# Hello from Massachusetts!



## t01880 (Sep 4, 2007)

Hi everyone,

I'm a longtime lurker who finally decided to introduce myself.
I live outside of Boston, Massachusetts. I am currently between schools, but am looking at a Shorin-Ryu Matsubayashi style school near where I live. I'm always interested in meeting and training with new people, regardless of style or level of experience.

Tom


----------



## Monadnock (Sep 4, 2007)

Welcome!


----------



## terryl965 (Sep 4, 2007)

Welcome and happy posting Tom


----------



## JBrainard (Sep 4, 2007)

Ave.


----------



## MJS (Sep 4, 2007)

Welcome to the forum! :ultracool

Mike


----------



## Ping898 (Sep 4, 2007)

welcome to mt  :wavey:


----------



## HKphooey (Sep 4, 2007)

Welcom to MT


----------



## Steel Tiger (Sep 4, 2007)

Welcome to MT.


----------



## stickarts (Sep 4, 2007)

Welcome to MT!


----------



## Kacey (Sep 4, 2007)

Welcome, and happy posting!  :wavey:


----------



## Karatedrifter7 (Sep 4, 2007)

How ya doing? Ive been to Boston before, I got the feeling when I was there that they had alot of Kenpo schools? Do they?

DM


----------



## Carol (Sep 4, 2007)

Hello from the North Shore.  Welcome to Martial Talk, Tom!  :wavey:


----------



## exile (Sep 4, 2007)

Good to have you with us, Tom!


----------



## arnisador (Sep 4, 2007)

Welcome!


----------



## tshadowchaser (Sep 4, 2007)

Greeting from the middle of nowhere mass.

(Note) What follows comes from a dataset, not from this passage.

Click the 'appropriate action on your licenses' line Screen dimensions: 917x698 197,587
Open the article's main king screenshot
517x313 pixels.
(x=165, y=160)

If you ever get lost or plan to and end up in my area let me know . Our school is always open if we know someone is coming and we enjoy learning from everyone

sheldon


----------



## 14 Kempo (Sep 4, 2007)

Hello Tom and welcome to MartialTalk ... enjoy!


----------



## IcemanSK (Sep 5, 2007)

Welcome to MT, Tom.


----------



## kenpo_disciple (Sep 6, 2007)

Welcome, I am originally from Waltham


----------



## Yeti (Sep 6, 2007)

Hi from an ex-Wilmington resident.
If you're looking at Mr. Keane's school, I've heard very good things. 
Good luck!


----------



## Drac (Sep 6, 2007)

Greetings and Welcome to MT..My first discipline was Matsubyashi Shorin-Ryu and I LOVED it..


----------



## tntma12 (Sep 6, 2007)

hey there, welcome to martialtalk


----------



## rabbit (Sep 6, 2007)

Welcome~!


----------